Following two rounds of record scoring, the track meet turned into a Turn 3 pileup early and often for the front-runners. Matt Kuchar made double bogey at the par-3 third; Justin Rose started his day bogey (No. 2), double bogey (No. 3), bogey (No. 4), double bogey (No. 5); and after an early birdie, Adam Scott bogeyed Nos. 2 and 3.

And they say Oak Hill’s closing stretch leaves a mark.

By the fourth hole, Dufner was three clear and doing his Ben Hogan thing. At the fifth, however, the idiosyncratic American found Allen’s Creek with his drive, missed the green with his third shot and joined the fading pack with a double-bogey 6.

All total, just two players from the final 10 groups, Furyk and Henrik Stenson (69) managed to break par, and Sunday promises to be more of the same at Chalk Hill thanks to a rapidly drying golf course and freshening winds.

With the tougher conditions came the normal cast of major contenders. Steve Stricker (70), Scott (72), Rory McIlroy (67) and Lee Westwood (68) are all within six strokes of the lead – a margin that Dufner proved on Saturday could vanish in a New York minute.



“It’s difficult on a course like this to maintain your momentum all the way around,” said Stricker, who is tied with Scott at 5 under par and looking to become the first part-time player to win a major in the modern era.

McIlroy’s has been the most dramatic turnaround this week, if not this season. Through nine holes on Friday the Ulsterman was grinding to make the cut, but he’s played his last 27 holes in 6 under par and was starting to look the part of the world’s third-ranked player when he moved into a tie for seventh.

The same could not be said of the world Nos. 1 and 2.

Tiger Woods and Phil Mickelson will be around for the final turn, but you may want to tune in early to catch them. Woods signed for a 73 and has still never broken par in seven major championship trips around Oak Hill. He’s tied for 48th at 4 over par and the formality of Sunday’s final round away from dropping his major record to 0-for-18 since 2008.

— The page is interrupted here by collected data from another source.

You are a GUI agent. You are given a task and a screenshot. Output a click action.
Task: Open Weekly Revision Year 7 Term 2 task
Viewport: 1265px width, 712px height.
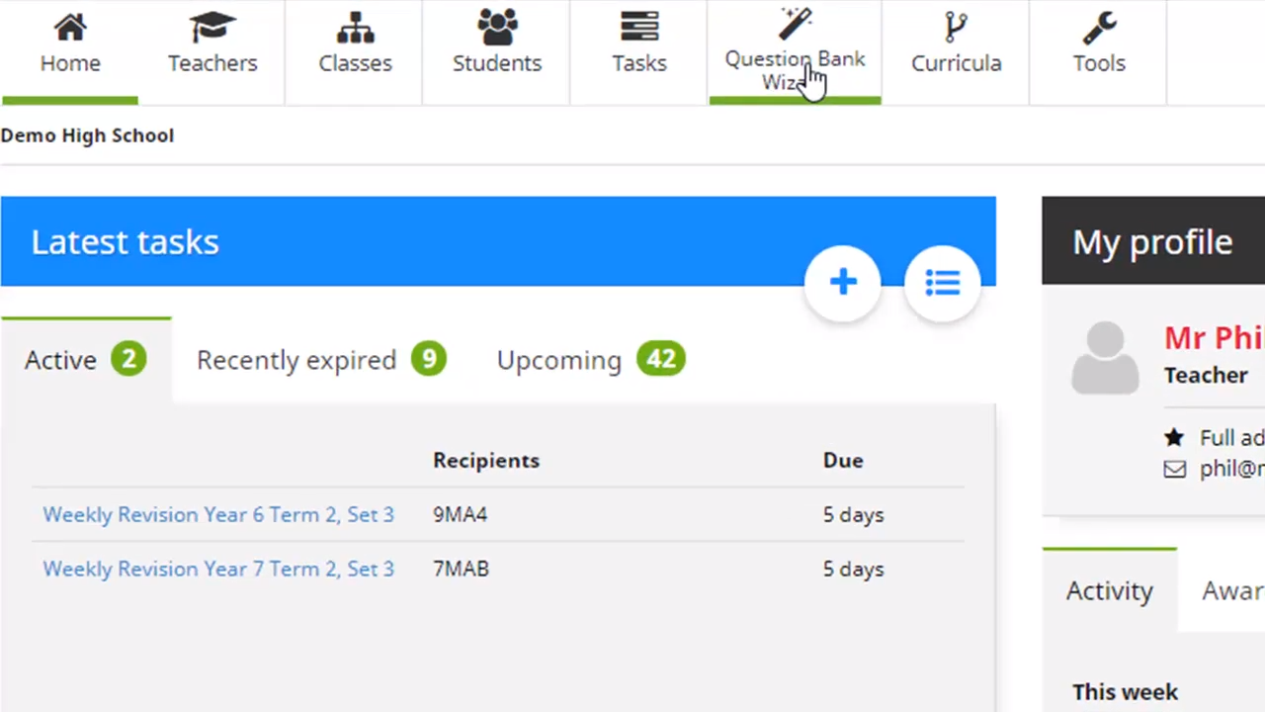218,569
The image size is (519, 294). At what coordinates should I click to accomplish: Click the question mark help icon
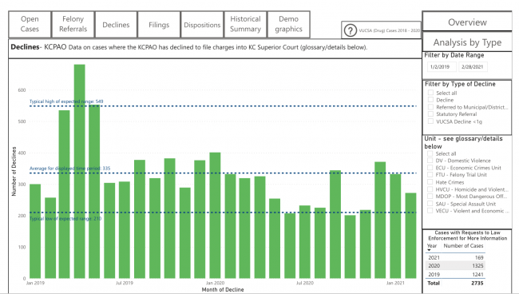[x=350, y=30]
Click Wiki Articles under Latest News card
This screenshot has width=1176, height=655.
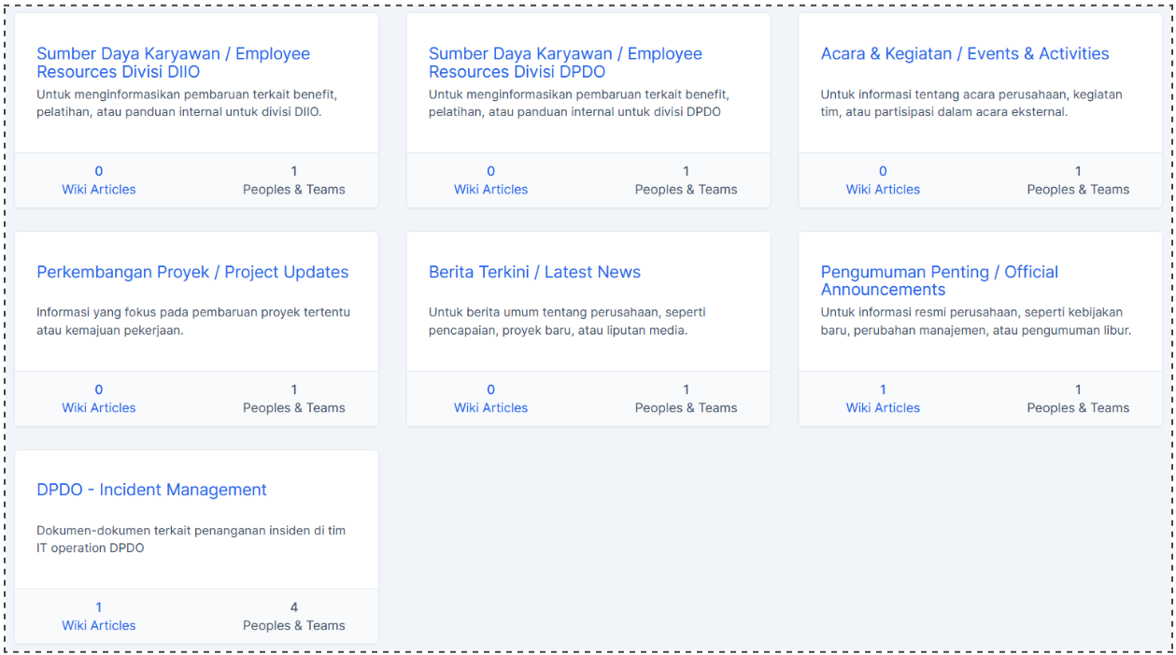point(490,408)
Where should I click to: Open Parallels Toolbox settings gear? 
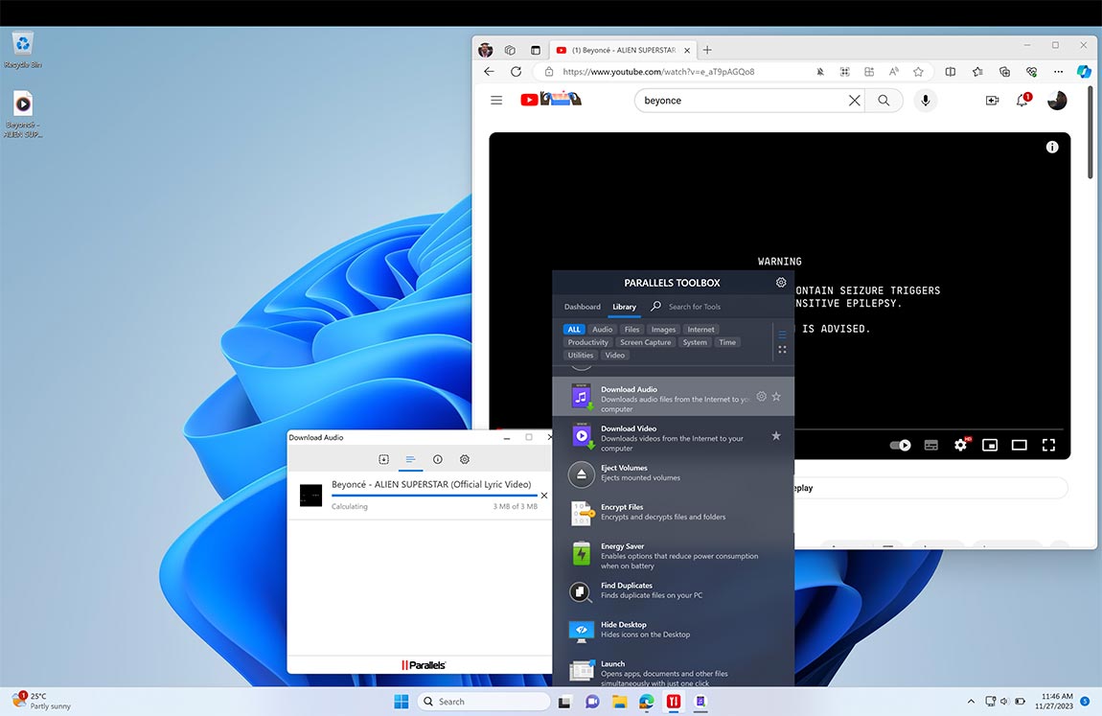781,282
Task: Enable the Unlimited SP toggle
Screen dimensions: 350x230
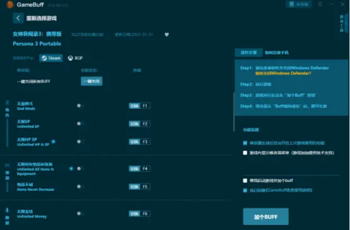Action: tap(78, 123)
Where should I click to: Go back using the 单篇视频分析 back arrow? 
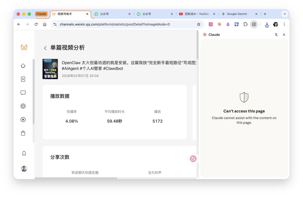coord(45,48)
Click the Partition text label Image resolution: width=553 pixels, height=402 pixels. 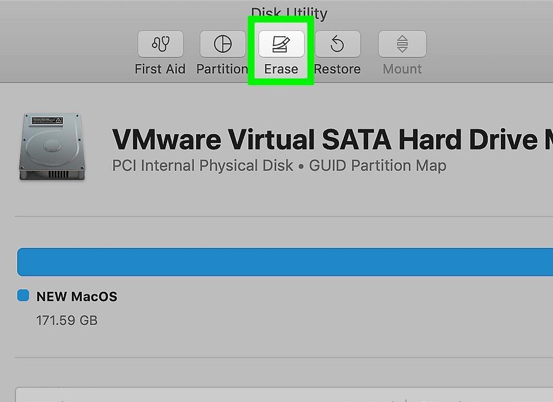click(222, 69)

Still, Woods managed better than Lefty, who reverted to his Phranken-wood, which doubles as his driver, in an aggressive attempt to get back in the game at Oak Hill, but he spent most of the day playing from the hay. He will tee off in Sunday’s first group at 10 over par and in need of a few days of RR.

“I’ve been swinging well this year and hitting shots easy, but these last two weeks after taking a week off after the British it just hasn’t quite clicked,” Mickelson told Golf Channel. “I’m going to take a week off and start fresh.”

Not having Woods and Mickelson in the Sunday conversation is about the only thing that hasn’t gone to script this week at Oak Hill, which showed a surprising amount of fight following Friday’s deluge.

It remains to be seen if Furyk and Dufner have a similar amount of gumption given the duo’s history of major misery.

“I know I’m going to go into the media room and someone is going to ask me, ‘You’re 43, how many more opportunities do you think you’re going to have?’” Furyk smiled . . . really, he smiled. “I’m going to look at this as an opportunity.”